Step 4: Perform multimodal retrieval

The multimodal image retrieval system supports two retrieval modes: search by natural language and search by image. The system converts the query content into a vector representation, performs a similarity calculation in the vector index, and returns the images that best match the query semantics. You can also use metadata conditions, such as city and image size, for precise filtering.

Search by natural language

# -*- coding: utf-8 -*-
"""
Semantic search example.
Includes multiple query scenarios:
1. Semantic search using only query text.
2. Semantic search using query text and filter conditions (city, height, width).
"""

import os

import dashscope
import tablestore
from dashscope import MultiModalEmbeddingItemText


def get_client():
    """Create a Tablestore client."""
    endpoint = os.getenv("tablestore_end_point")
    instance_name = os.getenv("tablestore_instance_name")
    access_key_id = os.getenv("tablestore_access_key_id")
    access_key_secret = os.getenv("tablestore_access_key_secret")

    client = tablestore.OTSClient(
        endpoint,
        access_key_id,
        access_key_secret,
        instance_name,
        retry_policy=tablestore.WriteRetryPolicy(),
    )
    return client


def text_to_embedding(text: str) -> list[float]:
    """Convert text to an embedding."""
    resp = dashscope.MultiModalEmbedding.call(
        model="multimodal-embedding-v1",
        input=[MultiModalEmbeddingItemText(text=text, factor=1.0)]
    )
    if resp.status_code == 200:
        return resp.output["embeddings"][0]["embedding"]
    else:
        raise Exception(f"Text vectorization failed: {resp.code} - {resp.message}")

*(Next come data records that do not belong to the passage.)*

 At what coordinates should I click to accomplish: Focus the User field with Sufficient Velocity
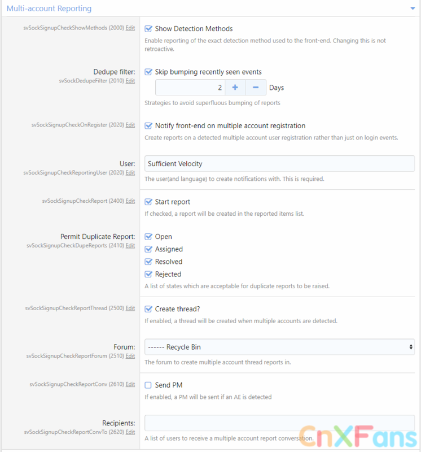point(279,163)
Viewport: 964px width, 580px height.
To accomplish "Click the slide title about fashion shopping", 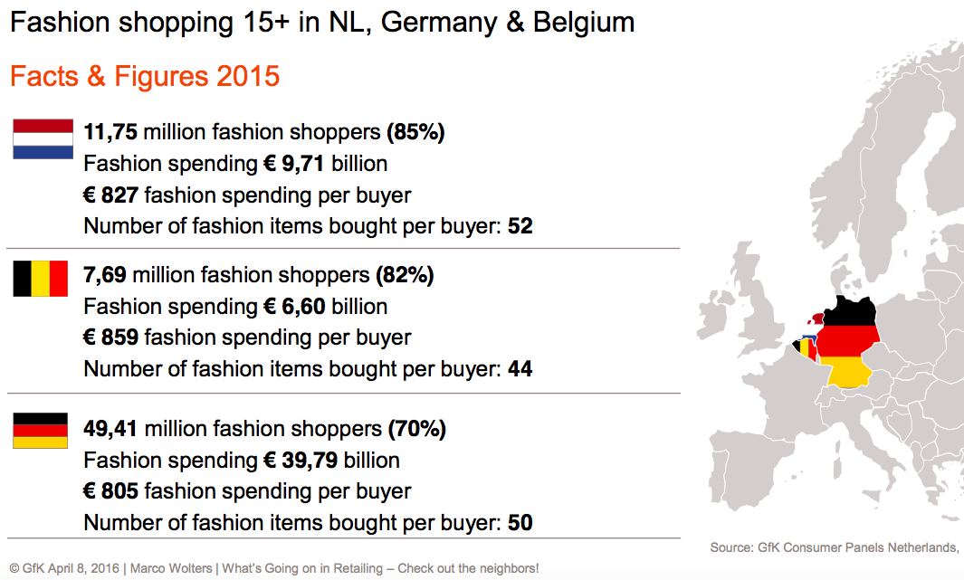I will (x=322, y=23).
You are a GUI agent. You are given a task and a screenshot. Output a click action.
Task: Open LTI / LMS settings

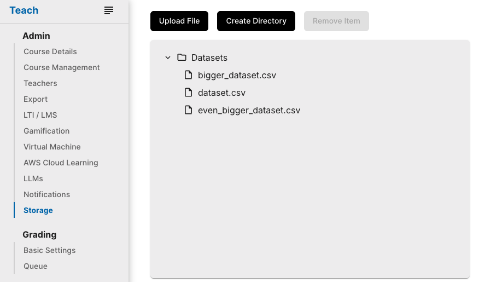[x=40, y=115]
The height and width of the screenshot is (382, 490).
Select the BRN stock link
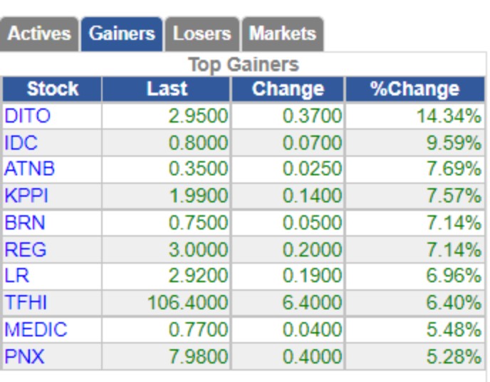25,223
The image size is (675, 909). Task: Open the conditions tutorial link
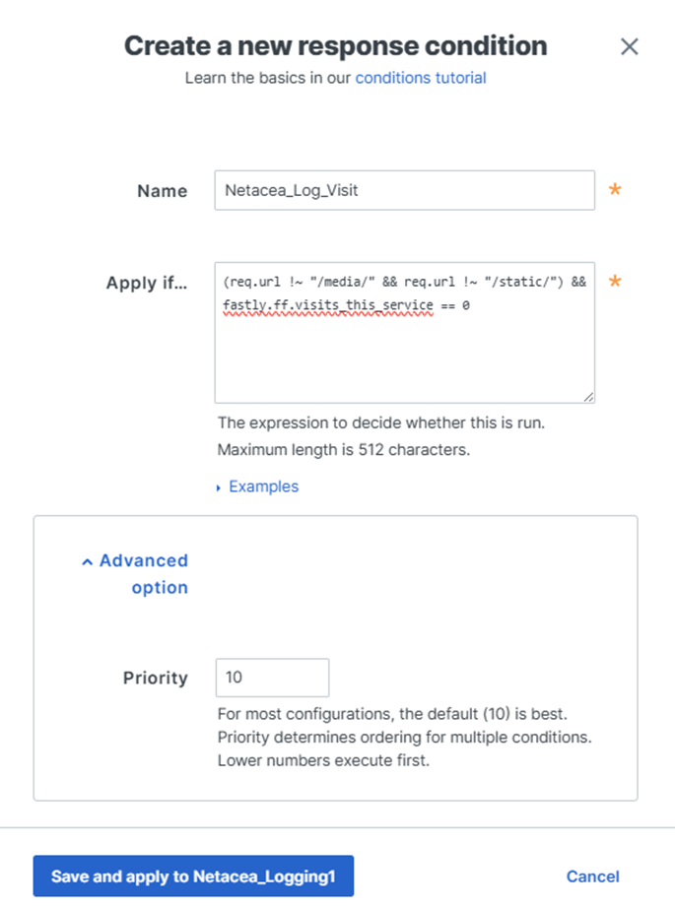coord(421,77)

def search_by_text_only(client, table_name, index_name, query_text: str, top_k: int = 10):
    """
    Scenario 1: Semantic search using only query text.
    """
    print(f"\n{'='*60}")
    print(f"Scenario 1: Search using only query text")
    print(f"Query text: '{query_text}'")
    print(f"Number of results: {top_k}")
    print("="*60)

    # Convert text to vector.
    query_vector = text_to_embedding(query_text)

    # Build the vector query.
    query = tablestore.KnnVectorQuery(
        field_name='vector',
        top_k=top_k,
        float32_query_vector=query_vector,
    )

    # Sort by score.
    sort = tablestore.Sort(sorters=[tablestore.ScoreSort(sort_order=tablestore.SortOrder.DESC)])
    search_query = tablestore.SearchQuery(
        query,
        limit=top_k,
        get_total_count=False,
        sort=sort
    )

    # Execute the search.
    search_response = client.search(
        table_name=table_name,
        index_name=index_name,
        search_query=search_query,
        columns_to_get=tablestore.ColumnsToGet(
            column_names=["image_id", "city", "height", "width"],
            return_type=tablestore.ColumnReturnType.SPECIFIED
        )
    )

    print(f"\nRequest ID: {search_response.request_id}")
    print(f"\nSearch results:")
    print("-" * 60)

    for idx, hit in enumerate(search_response.search_hits):
        row_item = parse_search_hit(hit)
        print(f"{idx + 1}. Score: {hit.score:.4f} | {row_item}")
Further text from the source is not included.